"Naruto, please hold still for a minute." Hinata sighed as she straightened the tie of her date. Weeks of training together, eating together; even bathing together (And her ears still turned pink at the memory. He promised not to look during the mixed-bath sessions at the local onsen, but it was still... a little embarrassing.) had the village talking, rumours flinging themselves from mouth to mouth until they lighted on the ears of one Hyuuga Hiashi.
At the revelation that his daughter, who while not the woman he needed to uphold the fine honour of the clan (But still capable of bringing scandal upon the main house), was dating none other than the Demon vessel, it was quite akin to a hurricane in a teacup.
To say all hell broke loose is quite incorrect. Even the most disgusting of the netherworlds have standards; there wouldn't have been nearly as much carnage if Satan and all his little minions burned through the earth and began the Apocalypse then when the Hyuuga head snapped.
After picking through the wreckage of what used to be the main dojo, Neji enquired as to the possible solutions regarding the affairs of the heart his daughter was experiencing. They came up with three outcomes.
The first, predictably, was the gruesome demise of Naruto, which Neji admitted had a certain charm to it, but was ultimately ruled out on the basis that it would cause no end of Paperwork. That, and he had saved the village, something that a few of the more lax clans were accepting far too easily.

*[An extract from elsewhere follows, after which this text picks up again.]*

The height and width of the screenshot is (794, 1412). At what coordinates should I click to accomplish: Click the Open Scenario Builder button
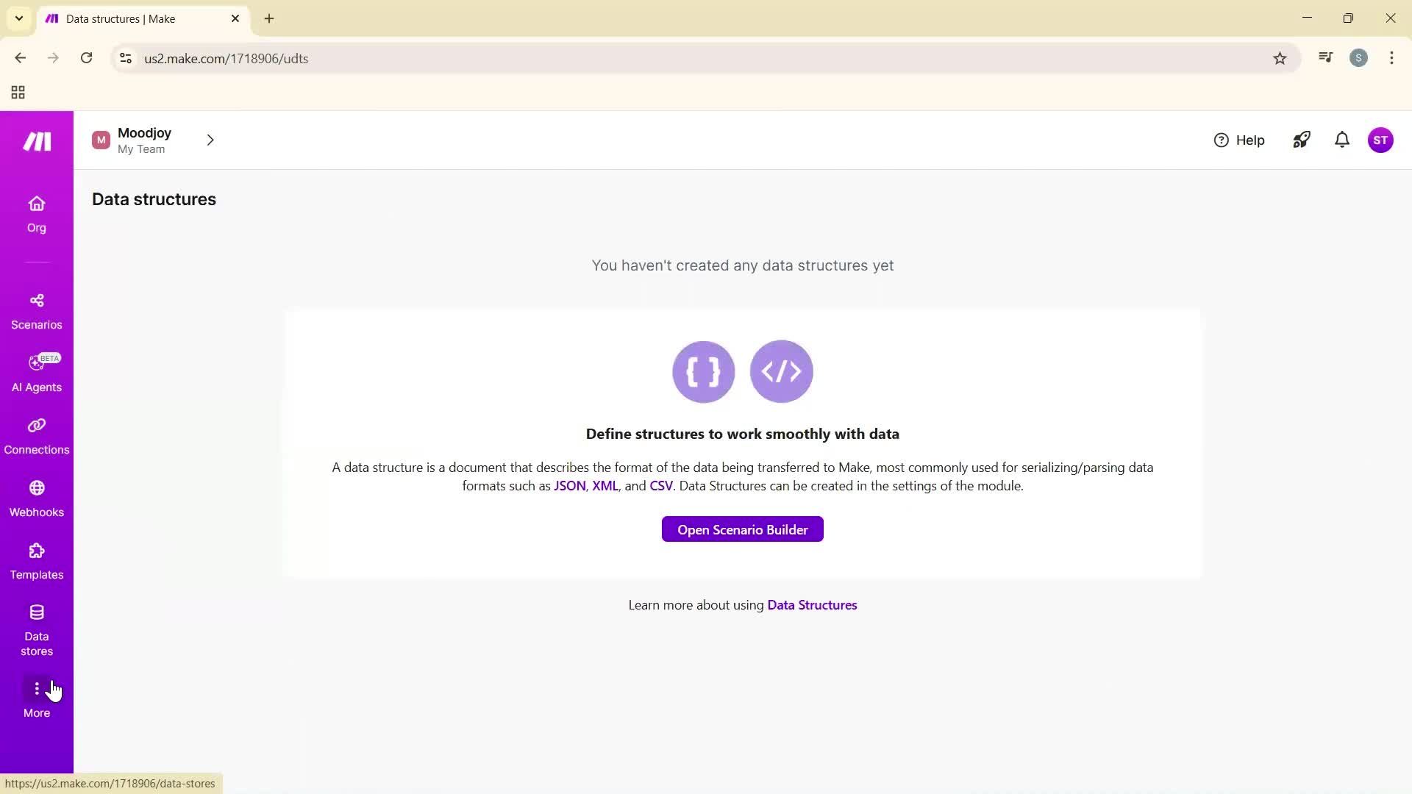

The second, which met with a cold glare from the Hyuuga Prodigy when voiced, was the emplacement of the Branch seal on Hinata's forehead. Hiashi contemplated it, but eventually gave up the idea declaiming that even if it was only a Branch member (Neji's fists clenched at the 'only') who had a liaison with the Demon Boy, it would still be an unforgivable stain on the Hyuuga name.
The third, voiced by Neji, was the inauguration of one Uzumaki Naruto into the finer art of etiquette and deportment. Hiashi gave him a rare display of emotion, a face set into the 'OMGWTFBBQ' series of lines that quite told of the elder's bewilderment. The talk continued into the night, ranging from the hows and whys to the whens, wheres and who's. As the dawn broke, with surveyors and a token architect measuring the perimeter of the new proposed dojo, Neji and Hiashi were still unrelenting in their debate.
Finally, due to an unspoken condition of Hiashi's involving nine of the morning and his intestinal tract, the plan was decided. Take the boy to a social, refined event, and observe his behaviour.
Art galleries weren't much to go for, as it bored the Hyuuga, not given to introspection, far too quickly for it to be much use. Besides, with the Byakugan at their beck and call, a whole gallery of works could be seen, summarized and noted within the space of a minute.
A formal ball might have been a token gesture of acceptance, and as such was immediately ruled out.
For some strange reason, both of them had decided on European Opera at the same time, rather than Kabuki theatre. Something about watching effeminate men in long hair wigs and white faces pretending to be females made the Hyuuga strangely uncomfortable. Something like Deja'vu.
(Wherever he was, Haku was sniggering to himself)
And that, Hinata thought to herself, was about half an hour before Naruto-kun found himself tressed up by his ankles to have Otou-sama yell at him until his throat grew hoarse, an hour before Neji explained what the entire deal was actually about, two hours before Neji and Lee strung him along to go shopping for tuxedos...
She huffed, giving his tie one last tug before standing back to observe her handiwork.
And three days before anybody told me what was going on!